Genau wie im Kapitel beschrieben, sehe ich es genauso, dass die Ursache der Problematik schon im frühen Kindesalter der Erziehung liegt. Ich selbst wurde mit brachialer Gewalt sehr früh geprägt mit dem Ziel, die Schmerzen zu unterdrücken und wenn ich anfing zu weinen gab es weitere Schläge bis ich aufhörte. Das hatte fatale Folgen für mein weiteres Leben. Oft genug habe ich meine Wut, meinen Frust schon im Kindergartenalter an anderen Kindern ausgelassen, die gar nichts dafür konnten. Ich kann nur für mich sprechen und all das, was mein leiblicher Vater mir vorgelebt hatte, obwohl ich ihn für all diese Dinge, die er meiner Mutter und uns Kindern angetan hatte, sehr gehasst hatte. Mit dem Gedanken, wenn ich groß bin, dann werde ich es ihm heimzahlen. Die Rache ist nicht an ihm erfolgt, sondern an Opfern, die nichts mit meinem Leben zu tun hatten.
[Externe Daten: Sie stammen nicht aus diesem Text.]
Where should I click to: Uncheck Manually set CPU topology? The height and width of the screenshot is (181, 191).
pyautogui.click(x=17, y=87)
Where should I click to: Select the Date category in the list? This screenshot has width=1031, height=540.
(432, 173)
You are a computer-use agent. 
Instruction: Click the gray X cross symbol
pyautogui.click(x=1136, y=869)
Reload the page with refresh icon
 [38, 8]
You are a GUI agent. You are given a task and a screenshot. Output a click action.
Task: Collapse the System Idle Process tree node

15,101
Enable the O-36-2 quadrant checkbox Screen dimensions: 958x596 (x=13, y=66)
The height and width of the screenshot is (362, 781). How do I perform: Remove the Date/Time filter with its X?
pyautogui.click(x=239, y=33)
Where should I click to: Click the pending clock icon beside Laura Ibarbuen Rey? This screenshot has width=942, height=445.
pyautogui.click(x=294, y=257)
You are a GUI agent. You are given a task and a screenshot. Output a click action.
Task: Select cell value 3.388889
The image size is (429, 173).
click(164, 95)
Es hat sehr viele Jahre gedauert, mich mit Hilfe von Fachbüchern zum Thema Gewalt im allgemeinen und sexualisierter Gewalt sowie zahlreichen Gesprächen als auch Briefen mit meiner Ex-Partnerin zu einem Umdenken anzuregen. Dies wollte ich dann aber auch von mir aus, weil ich all diese Gewalt in der Männerwelt, ob psychisch oder physisch und wo zumeist ein Wettbewerb stattfindet, nicht mehr ertragen möchte.
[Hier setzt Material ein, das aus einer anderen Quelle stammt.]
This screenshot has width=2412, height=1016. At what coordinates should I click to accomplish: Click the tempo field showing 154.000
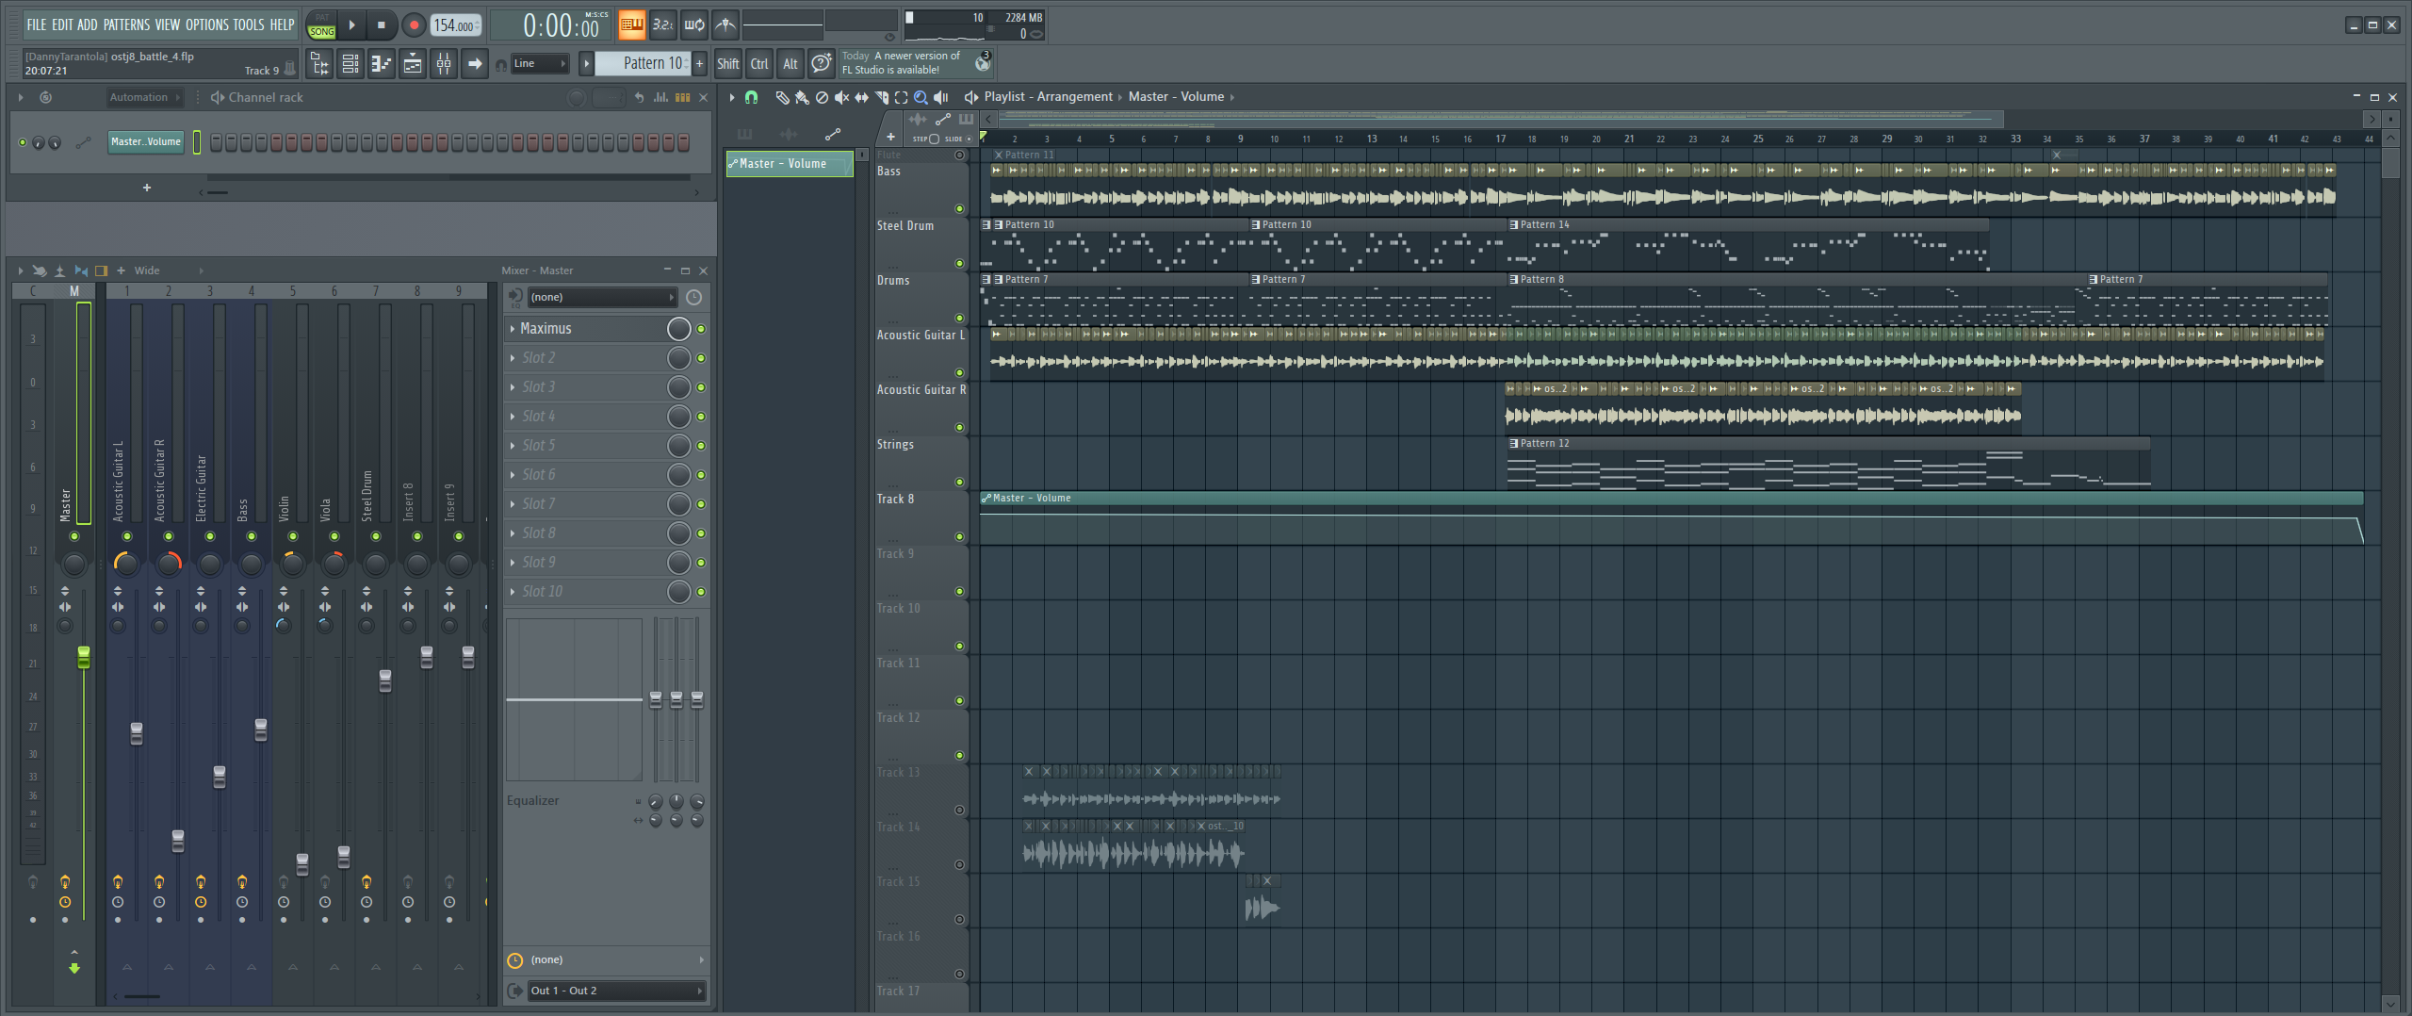[455, 25]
Auch heute noch bemerke ich in meinem Zwangsumfeld (Haft), wie manche Äußerungen mich abstoßen. Manchmal steuere ich dagegen, aber es ist nicht meine Aufgabe, diese Leute zu erziehen. Es ist nicht möglich, diese Dinge zu erzwingen, das muss von der gewaltausübenden Person von sich aus kommen. Unter diesen Umständen hier macht es oft sehr einsam. Daher bin auch ganz froh über die Knast-Soligruppe in Göttingen, einen Ansprechpartner gefunden zu haben, mit dem ich mich dahingehend austauschen kann.
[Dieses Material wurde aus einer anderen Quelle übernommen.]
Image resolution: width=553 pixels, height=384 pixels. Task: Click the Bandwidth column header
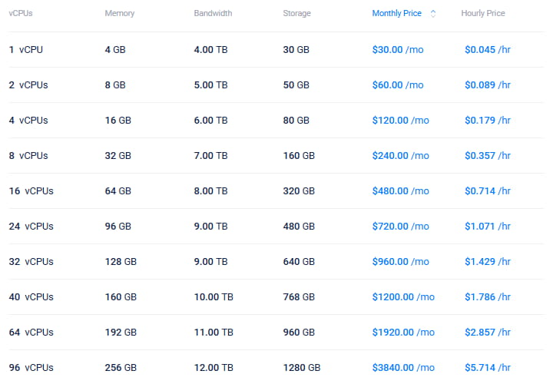pos(213,14)
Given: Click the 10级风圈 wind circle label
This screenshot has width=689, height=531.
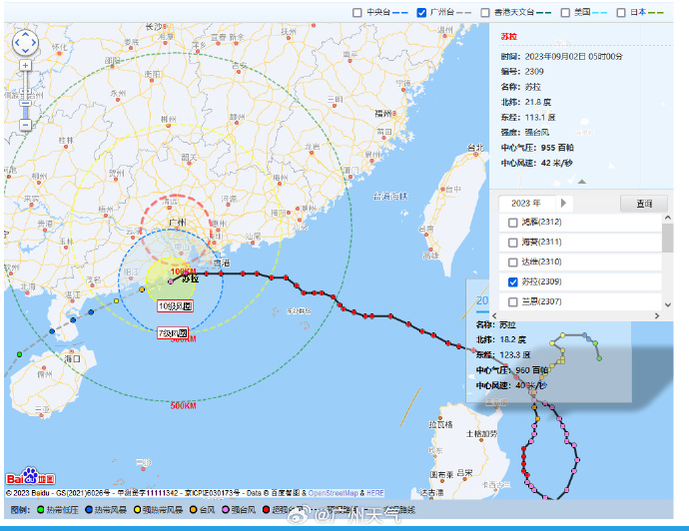Looking at the screenshot, I should click(174, 305).
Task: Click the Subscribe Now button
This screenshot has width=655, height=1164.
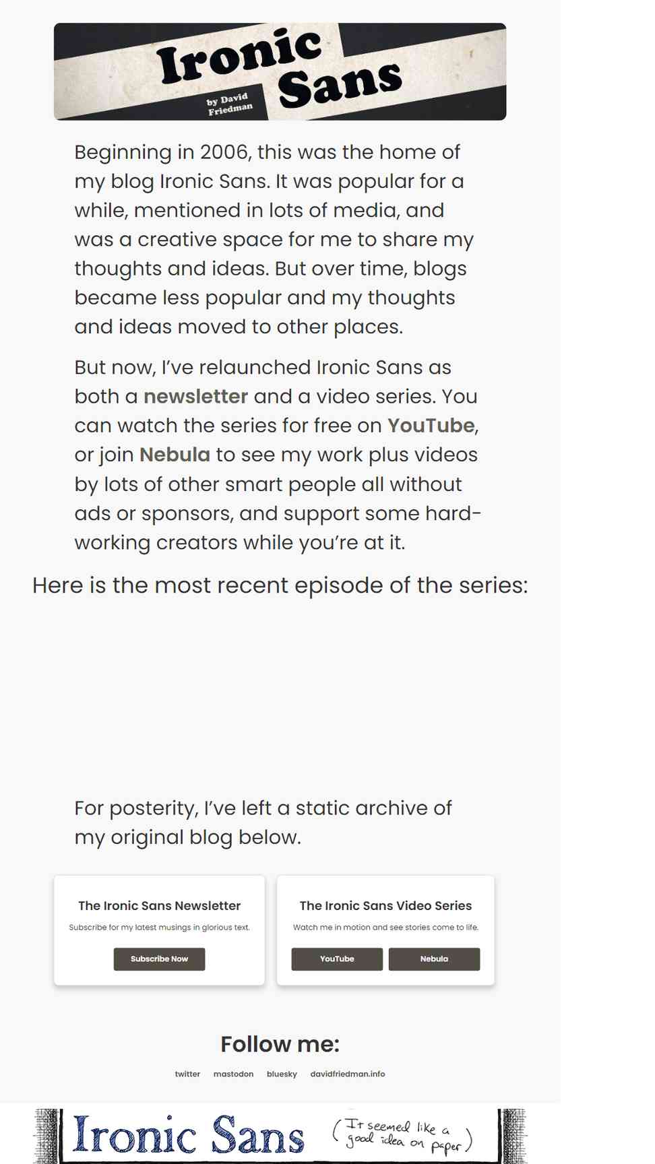Action: (x=159, y=959)
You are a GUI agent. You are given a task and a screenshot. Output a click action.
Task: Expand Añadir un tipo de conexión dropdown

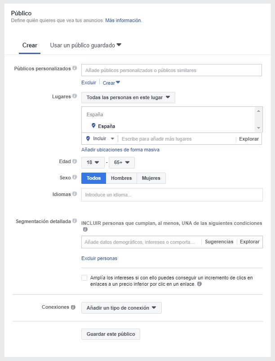coord(121,308)
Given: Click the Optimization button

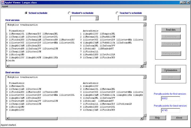Looking at the screenshot, I should (x=171, y=70).
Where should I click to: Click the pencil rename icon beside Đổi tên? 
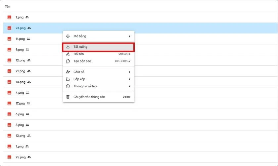68,54
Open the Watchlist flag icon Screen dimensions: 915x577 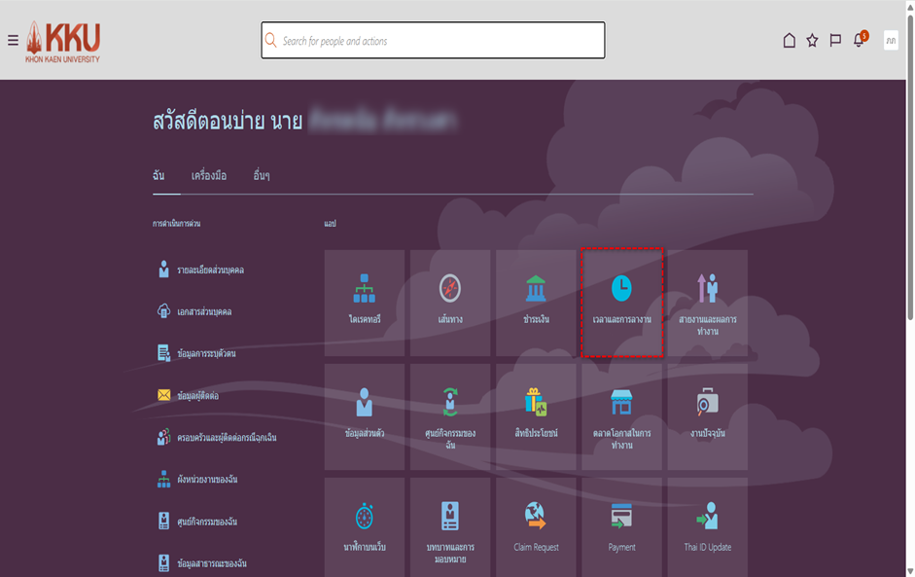835,41
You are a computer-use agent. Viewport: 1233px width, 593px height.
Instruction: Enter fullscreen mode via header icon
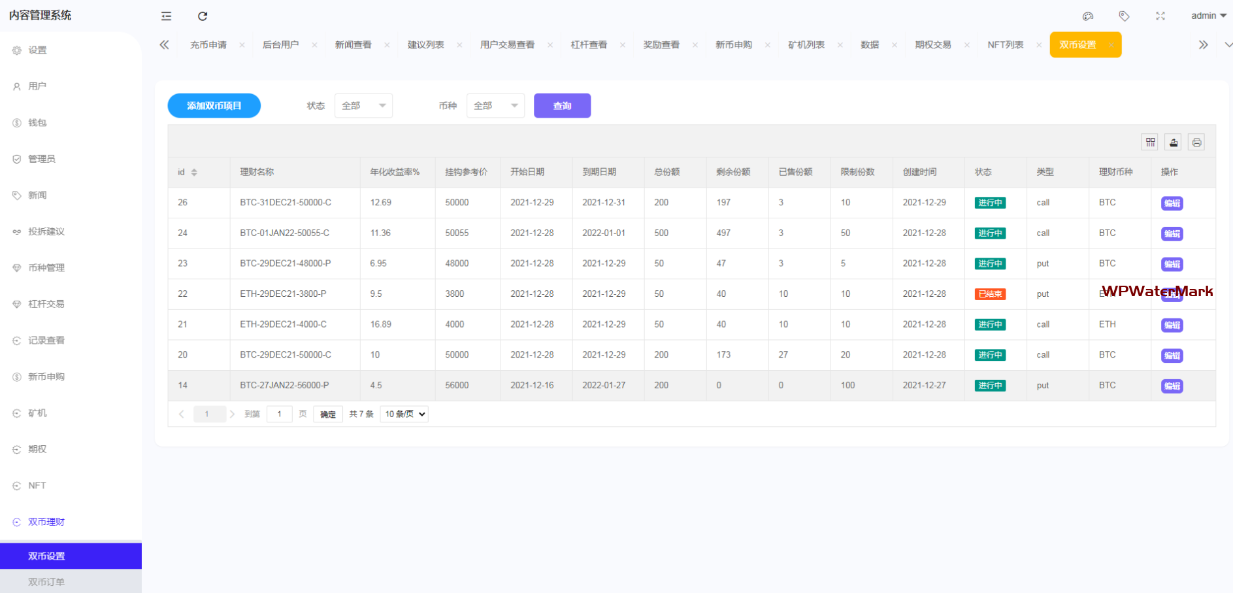(1160, 16)
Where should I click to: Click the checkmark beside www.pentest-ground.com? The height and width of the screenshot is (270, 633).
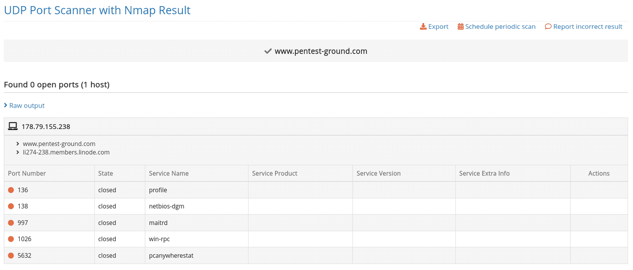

Am Ende des Kapitels wird noch eine weitere Überlegung angeregt, mit einer Probezeit von 25 Sitzungen und einer Auswertung, ob die gewaltausübende Person in die Gruppe passt bzw. aktiv mitwirkt, was ich sehr sinnvoll finde. Das gilt ja eigentlich für viele Bereiche des Lebens und die Arbeit kann ja nur fruchten, wenn die gewaltausübende Person sich mit einbringt, um an seiner Problematik zu arbeiten. Ich kann mich schwer mit dem Begriff Szene anfreunden, hat für mich so einen negativen Charakter, was aber eher an meiner Person liegt. Nun bleibt die Frage für mich, wie kann ich mich nützlich einbringen? Mein Lernprozess ist sicherlich noch nicht abgeschlossen und anhand des Buches habe ich einiges nochmal neu überdenken müssen, trotz der durchlaufenen Sozialtherapie. Das ganze Leben besteht ja aus einem Lernprozess.
Soweit mein Eindruck zu der transformativen Arbeit aus verschiedenen Blickwinkeln. Sicherlich kann vieles davon noch vertieft werden, wenn denn alle Aspekte bekannt wären. Dass diese Arbeit wichtig ist, darüber sind sich wohl alle einig. Wie, in welcher Form und mit welchem Augenmaß, das bedarf sicherlich weiter vieler Gespräche.